Look through the material below. Return exactly the lines from the one with "CAMP2Ex (271, 54)" through the one with "News (116, 588)", both included.
----
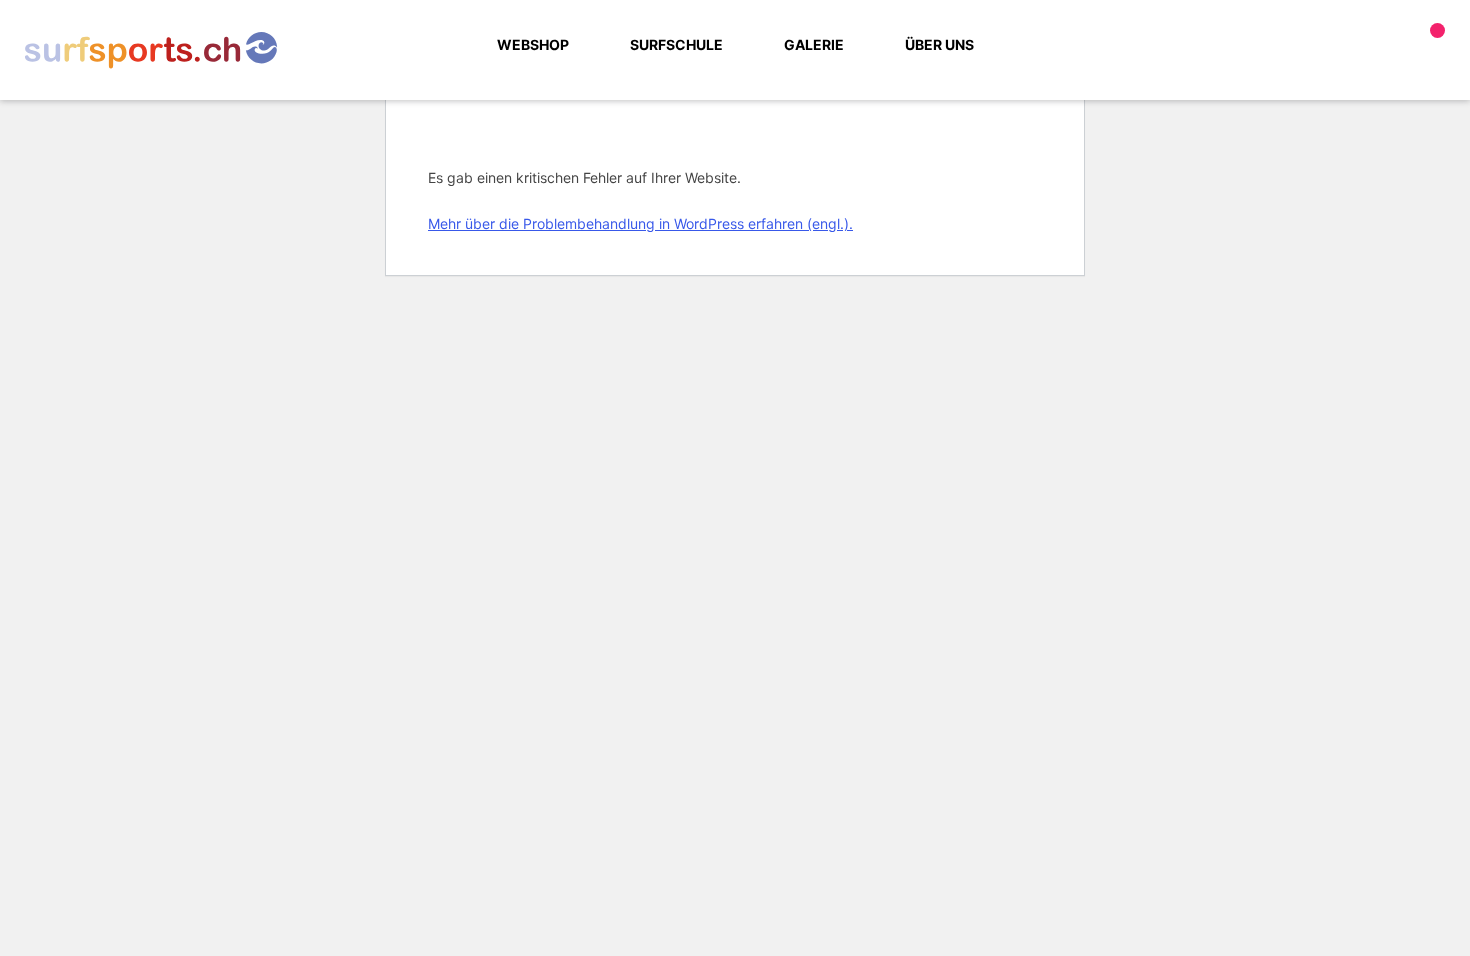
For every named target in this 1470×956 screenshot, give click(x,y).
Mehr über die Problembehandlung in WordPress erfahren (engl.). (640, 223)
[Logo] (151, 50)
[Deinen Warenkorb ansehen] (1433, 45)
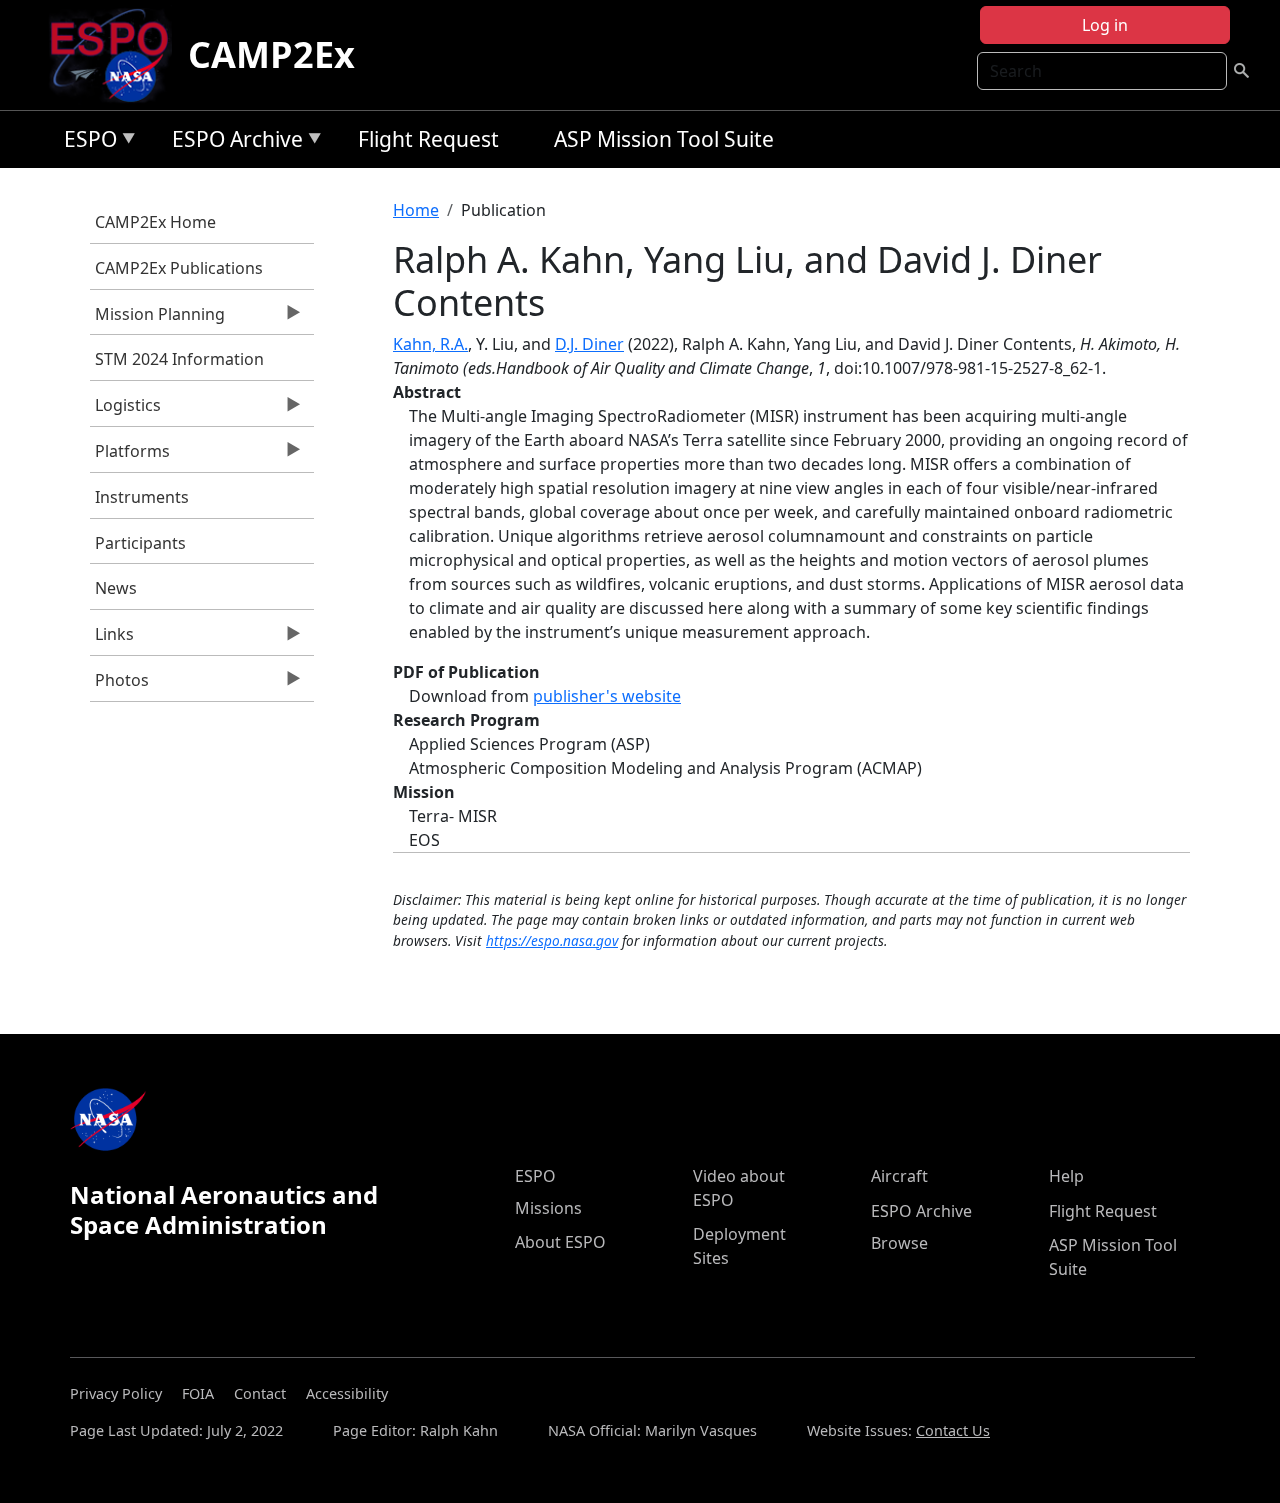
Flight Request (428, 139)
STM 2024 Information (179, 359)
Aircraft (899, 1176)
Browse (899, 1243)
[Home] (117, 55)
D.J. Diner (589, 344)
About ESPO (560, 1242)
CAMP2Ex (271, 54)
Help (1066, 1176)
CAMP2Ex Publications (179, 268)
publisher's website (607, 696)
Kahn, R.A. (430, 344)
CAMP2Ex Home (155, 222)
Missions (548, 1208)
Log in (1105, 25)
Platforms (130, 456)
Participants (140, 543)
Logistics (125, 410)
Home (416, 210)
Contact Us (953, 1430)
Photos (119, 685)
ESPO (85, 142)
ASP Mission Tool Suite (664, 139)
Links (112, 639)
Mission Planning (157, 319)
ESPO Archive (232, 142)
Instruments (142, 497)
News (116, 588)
----
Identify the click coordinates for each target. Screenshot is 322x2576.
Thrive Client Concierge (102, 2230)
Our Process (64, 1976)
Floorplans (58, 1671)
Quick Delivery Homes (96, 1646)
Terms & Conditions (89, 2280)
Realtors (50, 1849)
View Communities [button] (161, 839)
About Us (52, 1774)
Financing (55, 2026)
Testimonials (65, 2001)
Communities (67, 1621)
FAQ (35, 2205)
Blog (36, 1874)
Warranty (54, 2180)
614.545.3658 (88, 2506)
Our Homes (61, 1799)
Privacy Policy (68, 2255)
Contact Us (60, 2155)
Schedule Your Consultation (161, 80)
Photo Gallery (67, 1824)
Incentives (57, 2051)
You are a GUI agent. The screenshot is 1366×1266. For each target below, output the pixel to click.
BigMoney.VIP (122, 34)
----
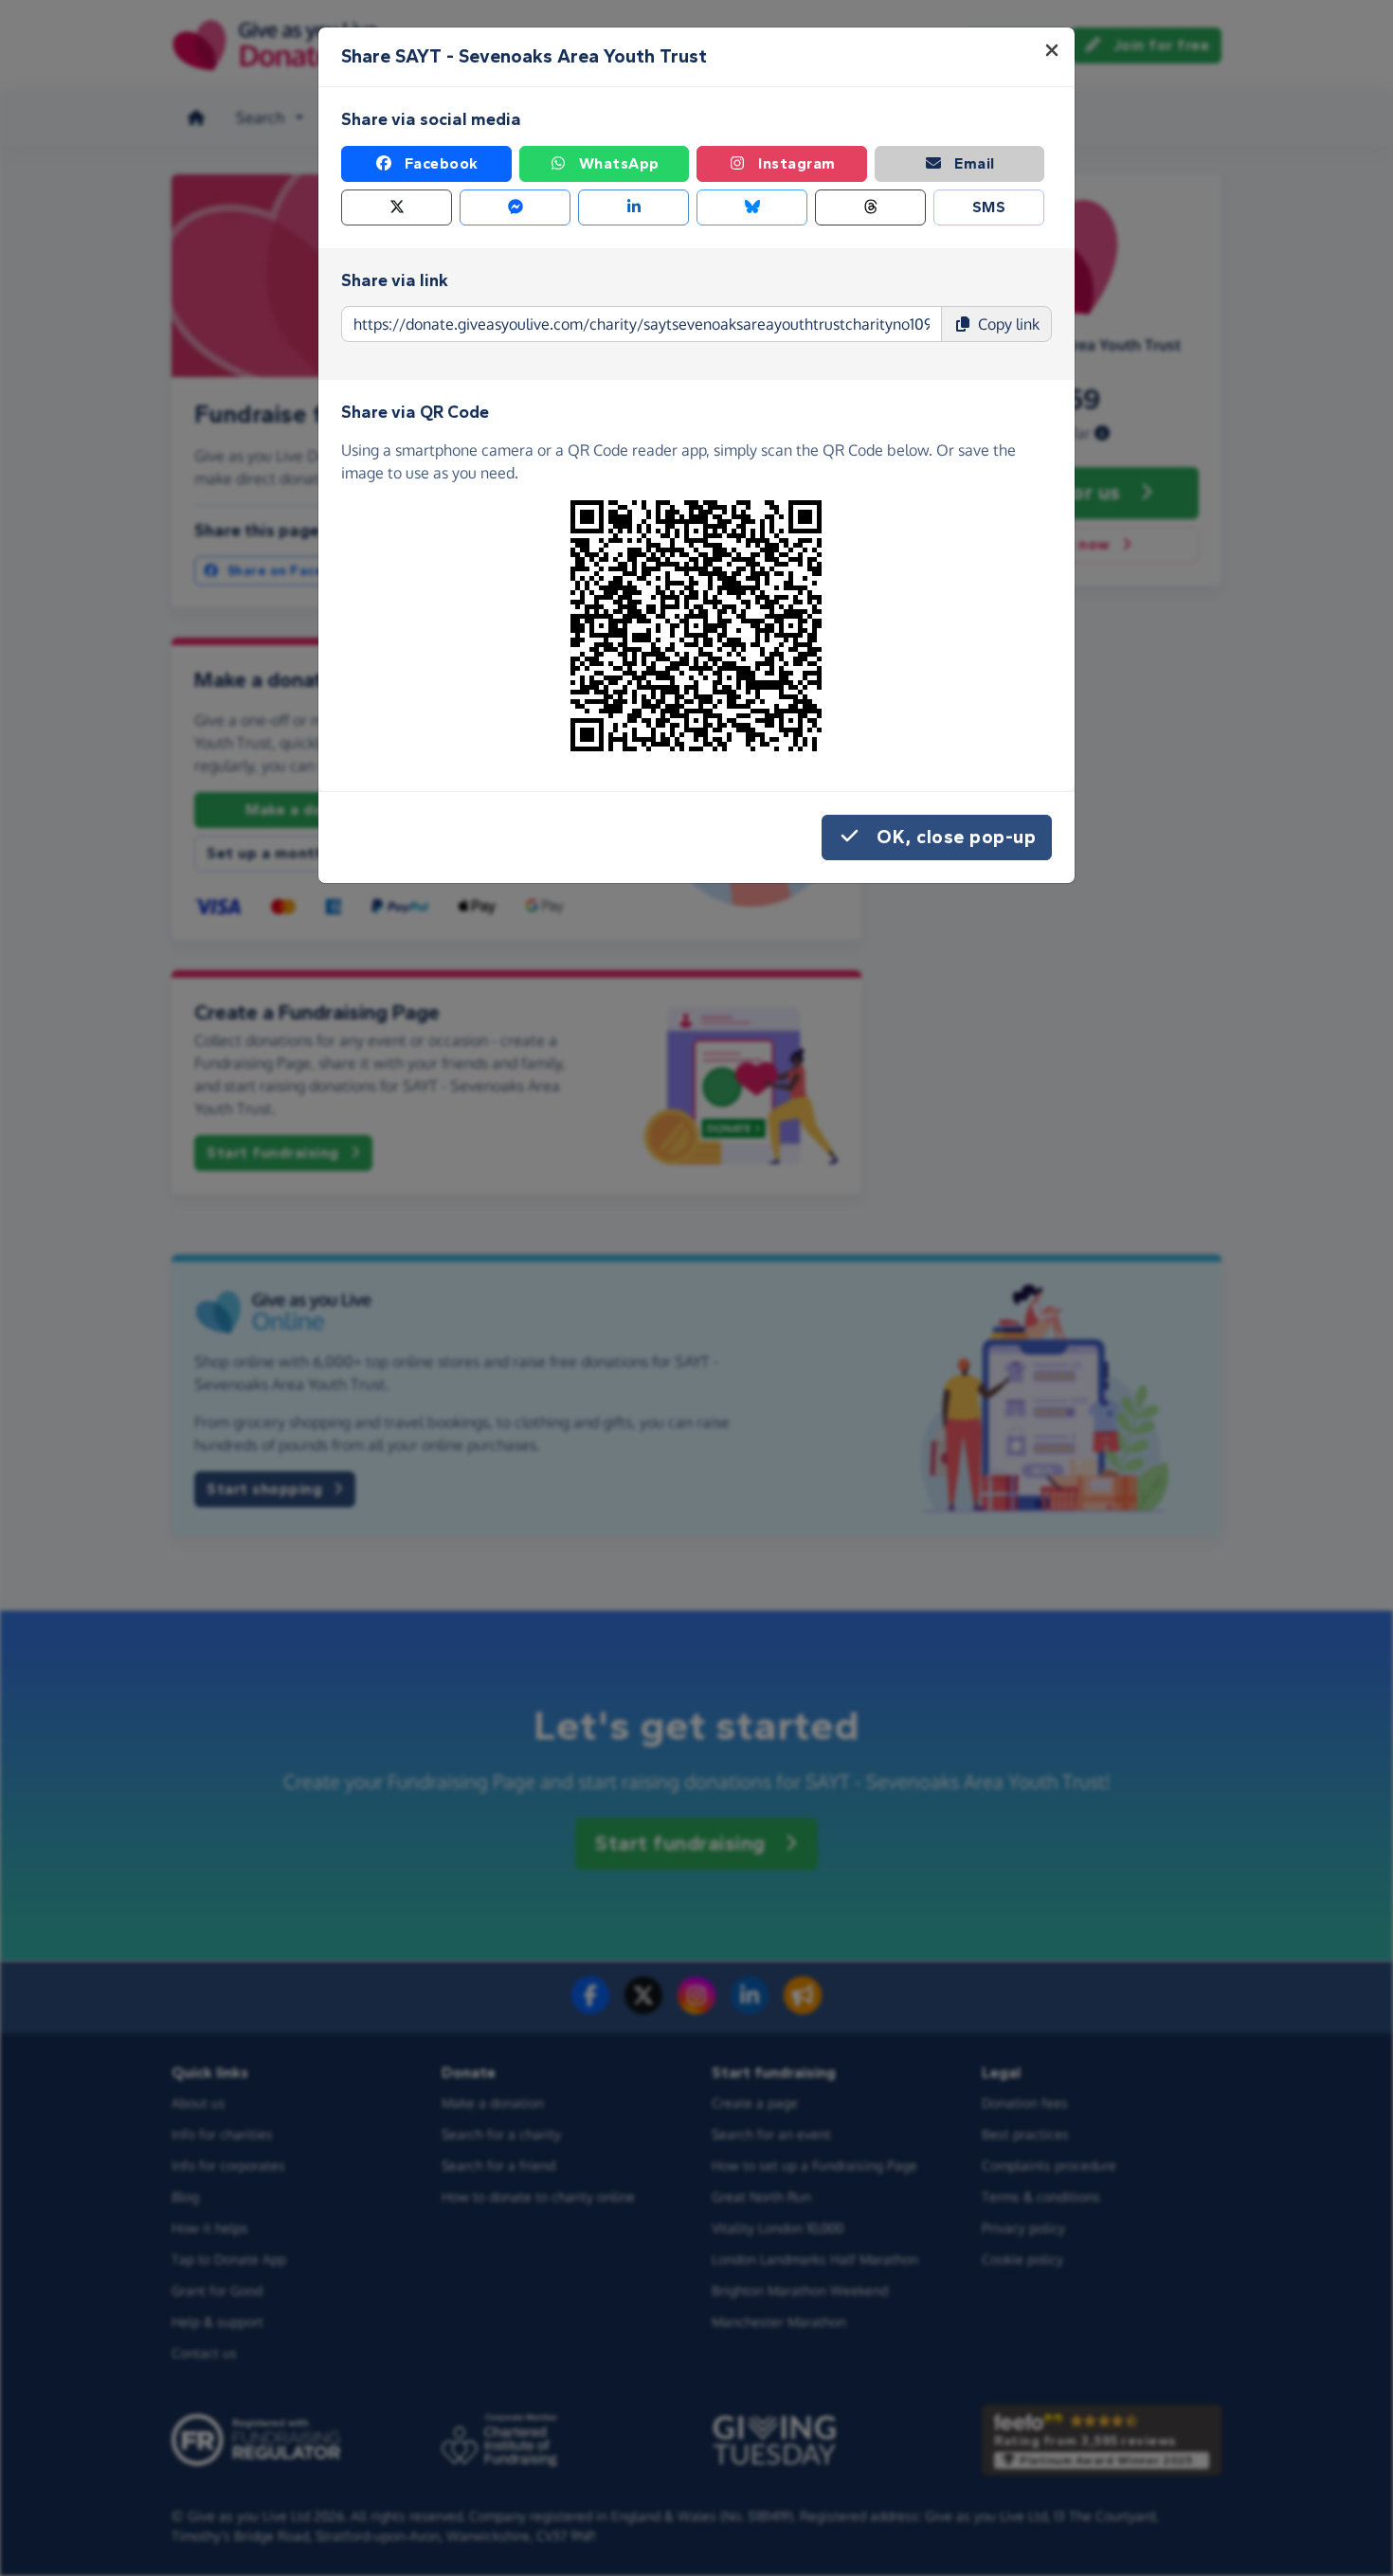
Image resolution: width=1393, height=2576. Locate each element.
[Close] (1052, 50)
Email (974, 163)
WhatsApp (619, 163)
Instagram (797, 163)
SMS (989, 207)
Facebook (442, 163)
----
* **Solution below**
CAMP2Ex (271, 54)
Help (1066, 1176)
CAMP2Ex Publications (179, 268)
publisher's website (607, 696)
Kahn, R.A. (430, 344)
CAMP2Ex Home (155, 222)
Missions (548, 1208)
Log in (1105, 25)
Platforms (130, 456)
Participants (140, 543)
Logistics (125, 410)
Home (416, 210)
Contact Us (953, 1430)
Photos (119, 685)
ESPO (85, 142)
ASP Mission Tool Suite (664, 139)
Links (112, 639)
Mission Planning (157, 319)
ESPO Archive (232, 142)
Instruments (142, 497)
News (116, 588)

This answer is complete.